D’autre part, si l’Espagne possède une Constitution au sens formel du terme, le Royaume-Uni connaît une Constitution non écrite, essentiellement politique. Au surplus, les cultures juridiques sont différentes en deçà des Pyrénées et outre-Manche. L’Espagne est toute entière dominée par une culture juridique romaniste. La situation britannique est plus complexe. Le Royaume-Uni est majoritairement caractérisé par une culture juridique de common law, héritée de son histoire séculaire. Néanmoins, il se démarque surtout par sa diversité puisque l’Écosse a toujours conservé sa culture juridique civiliste. Les différences fondamentales qui séparent l’Espagne du Royaume-Uni permettent d’observer des phénomènes semblables à travers plusieurs prismes. Elles rendent la comparaison utile à la compréhension de ces phénomènes.
Le travail préparatoire effectué, la comparaison peut se mettre en place. Elle cherche à accomplir le but que le comparatiste lui a fixé grâce à des outils efficaces et contribue par là à la connaissance des sujets de comparaison ainsi que des systèmes comparés.
2. La méthode et son but : les outils à utiliser pour obtenir des résultats intéressants
Comparer ? Oui, mais à quoi bon ? La comparaison a des buts multiples, peut-être autant qu’il existe de comparatistes. Quels que soient ses objectifs, une étude comparative doit trouver les meilleurs outils méthodologiques pour y parvenir, ou tout du moins, s’en approcher (2.1.). C’est grâce à cela qu’elle peut apporter à ceux qui la lisent (2.2.).

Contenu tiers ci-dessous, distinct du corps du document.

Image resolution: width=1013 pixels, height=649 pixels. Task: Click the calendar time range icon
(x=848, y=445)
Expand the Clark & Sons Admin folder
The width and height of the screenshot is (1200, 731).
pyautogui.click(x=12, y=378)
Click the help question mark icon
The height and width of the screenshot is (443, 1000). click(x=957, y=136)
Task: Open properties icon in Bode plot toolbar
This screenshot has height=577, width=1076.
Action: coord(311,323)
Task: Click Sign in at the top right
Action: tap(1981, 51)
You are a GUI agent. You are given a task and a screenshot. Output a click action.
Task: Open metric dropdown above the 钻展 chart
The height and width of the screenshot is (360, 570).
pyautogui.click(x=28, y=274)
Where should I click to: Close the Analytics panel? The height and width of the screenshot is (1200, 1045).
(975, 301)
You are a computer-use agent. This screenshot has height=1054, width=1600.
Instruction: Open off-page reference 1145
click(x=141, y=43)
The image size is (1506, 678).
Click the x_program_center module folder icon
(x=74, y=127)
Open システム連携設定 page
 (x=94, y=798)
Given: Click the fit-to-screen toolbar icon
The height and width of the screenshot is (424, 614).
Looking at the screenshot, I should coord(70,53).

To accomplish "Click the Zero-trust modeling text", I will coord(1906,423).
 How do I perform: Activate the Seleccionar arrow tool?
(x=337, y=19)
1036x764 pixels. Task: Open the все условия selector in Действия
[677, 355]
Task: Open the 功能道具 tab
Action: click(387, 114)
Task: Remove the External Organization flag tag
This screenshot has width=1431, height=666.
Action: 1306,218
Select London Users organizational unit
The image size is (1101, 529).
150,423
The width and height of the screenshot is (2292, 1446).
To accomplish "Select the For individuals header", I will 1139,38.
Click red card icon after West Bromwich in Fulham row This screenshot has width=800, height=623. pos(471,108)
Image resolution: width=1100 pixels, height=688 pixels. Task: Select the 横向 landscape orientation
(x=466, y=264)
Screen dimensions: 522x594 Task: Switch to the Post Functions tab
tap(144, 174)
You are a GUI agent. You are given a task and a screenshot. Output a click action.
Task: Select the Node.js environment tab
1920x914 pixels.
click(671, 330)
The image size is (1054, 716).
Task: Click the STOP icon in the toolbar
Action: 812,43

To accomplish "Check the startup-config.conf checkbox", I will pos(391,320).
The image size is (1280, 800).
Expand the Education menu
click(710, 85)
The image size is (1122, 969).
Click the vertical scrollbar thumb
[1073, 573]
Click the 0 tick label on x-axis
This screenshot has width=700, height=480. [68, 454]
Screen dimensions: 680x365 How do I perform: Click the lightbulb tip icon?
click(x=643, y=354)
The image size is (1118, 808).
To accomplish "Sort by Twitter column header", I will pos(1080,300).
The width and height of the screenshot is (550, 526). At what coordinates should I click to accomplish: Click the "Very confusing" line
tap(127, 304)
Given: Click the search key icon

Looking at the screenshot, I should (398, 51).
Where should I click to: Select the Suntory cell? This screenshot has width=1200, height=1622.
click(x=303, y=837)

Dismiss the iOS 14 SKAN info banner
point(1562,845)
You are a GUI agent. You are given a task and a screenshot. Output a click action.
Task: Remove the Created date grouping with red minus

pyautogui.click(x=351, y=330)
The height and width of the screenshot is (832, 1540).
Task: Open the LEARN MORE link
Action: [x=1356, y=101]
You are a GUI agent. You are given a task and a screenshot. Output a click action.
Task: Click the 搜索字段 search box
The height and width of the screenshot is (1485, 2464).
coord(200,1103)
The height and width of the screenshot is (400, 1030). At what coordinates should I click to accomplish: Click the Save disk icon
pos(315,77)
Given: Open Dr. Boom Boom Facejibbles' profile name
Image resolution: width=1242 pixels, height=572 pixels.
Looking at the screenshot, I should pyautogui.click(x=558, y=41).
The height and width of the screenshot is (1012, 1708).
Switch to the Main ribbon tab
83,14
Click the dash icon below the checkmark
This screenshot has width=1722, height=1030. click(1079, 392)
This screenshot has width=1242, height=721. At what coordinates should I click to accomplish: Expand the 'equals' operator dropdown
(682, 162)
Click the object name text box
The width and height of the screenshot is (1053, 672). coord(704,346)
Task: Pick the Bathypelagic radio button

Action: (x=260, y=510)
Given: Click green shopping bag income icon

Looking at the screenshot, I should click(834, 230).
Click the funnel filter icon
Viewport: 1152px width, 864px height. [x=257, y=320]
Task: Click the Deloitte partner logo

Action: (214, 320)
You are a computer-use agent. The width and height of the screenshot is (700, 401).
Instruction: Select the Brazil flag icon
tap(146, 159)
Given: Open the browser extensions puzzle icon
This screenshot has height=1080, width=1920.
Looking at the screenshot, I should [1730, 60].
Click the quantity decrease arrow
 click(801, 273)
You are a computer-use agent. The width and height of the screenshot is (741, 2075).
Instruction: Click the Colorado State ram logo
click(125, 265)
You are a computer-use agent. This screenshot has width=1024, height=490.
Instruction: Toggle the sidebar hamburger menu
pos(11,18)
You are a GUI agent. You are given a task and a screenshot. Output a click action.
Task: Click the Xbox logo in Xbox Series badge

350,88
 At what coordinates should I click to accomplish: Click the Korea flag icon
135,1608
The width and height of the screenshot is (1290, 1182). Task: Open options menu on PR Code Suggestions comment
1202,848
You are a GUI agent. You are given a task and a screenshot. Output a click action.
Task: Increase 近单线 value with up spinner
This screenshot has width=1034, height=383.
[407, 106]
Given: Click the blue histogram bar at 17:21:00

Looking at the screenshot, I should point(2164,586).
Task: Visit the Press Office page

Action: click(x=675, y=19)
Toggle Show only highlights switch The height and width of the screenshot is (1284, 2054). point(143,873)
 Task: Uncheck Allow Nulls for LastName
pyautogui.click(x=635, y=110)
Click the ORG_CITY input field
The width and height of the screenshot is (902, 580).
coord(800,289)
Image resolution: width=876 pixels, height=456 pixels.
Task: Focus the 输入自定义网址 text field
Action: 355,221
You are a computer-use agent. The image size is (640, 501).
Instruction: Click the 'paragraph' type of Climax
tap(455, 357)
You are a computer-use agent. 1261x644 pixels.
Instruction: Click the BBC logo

2.1. La méthode au service du but de la comparaison
Il n’existe pas de méthode unique, valable pour toujours et pour toute publication, en droit comparé. Il est plus juste d’adopter les outils méthodologiques adaptés à une recherche déterminée, plutôt que de lui donner des principes qui la dépassent et la biaiseront. Certains principes fondamentaux ressortent cependant. Ce sont des guides pour trouver la meilleure façon de comparer. La recherche en droit comparé se pense ainsi souvent comme une quête pour découvrir les structures fondamentales qui donnent un sens nouveau et profond aux objets comparés. Elle utilise pour cela des démarches transversales, qui mettent en œuvre plusieurs disciplines juridiques, ainsi que pluridisciplinaires, qui mêlent les analyses extrajuridiques au droit, pour bien appréhender le substrat social au sein duquel celui-ci s’applique10.
L’alternance d’une démarche différentielle, qui remarque les différences, et d’une démarche intégrative, qui met en exergue les points communs, permet de constater la récurrence comme la rareté de certains phénomènes. Ceux qui ne se répètent pas parmi les systèmes comparés révèlent un élément singulier d’un d’entre eux. À l’inverse, ceux qui apparaissent dans tous les systèmes n’indiquent pas une spécificité. Ils marquent plutôt une généralité, une marque inhérente au sujet que l’on étudie. La démarche comparative contribue donc à déterminer les « éléments déterminants » pour comprendre les systèmes comparés autant que les sujets étudiés. Elle permet de connaître et de comprendre les grandes structures au sein desquelles le droit évolue11. De la même manière que des règles grammaticales autorisent la pleine maîtrise d’une langue, les structures découvertes grâce au droit comparé favorisent une contribution enrichie du droit12.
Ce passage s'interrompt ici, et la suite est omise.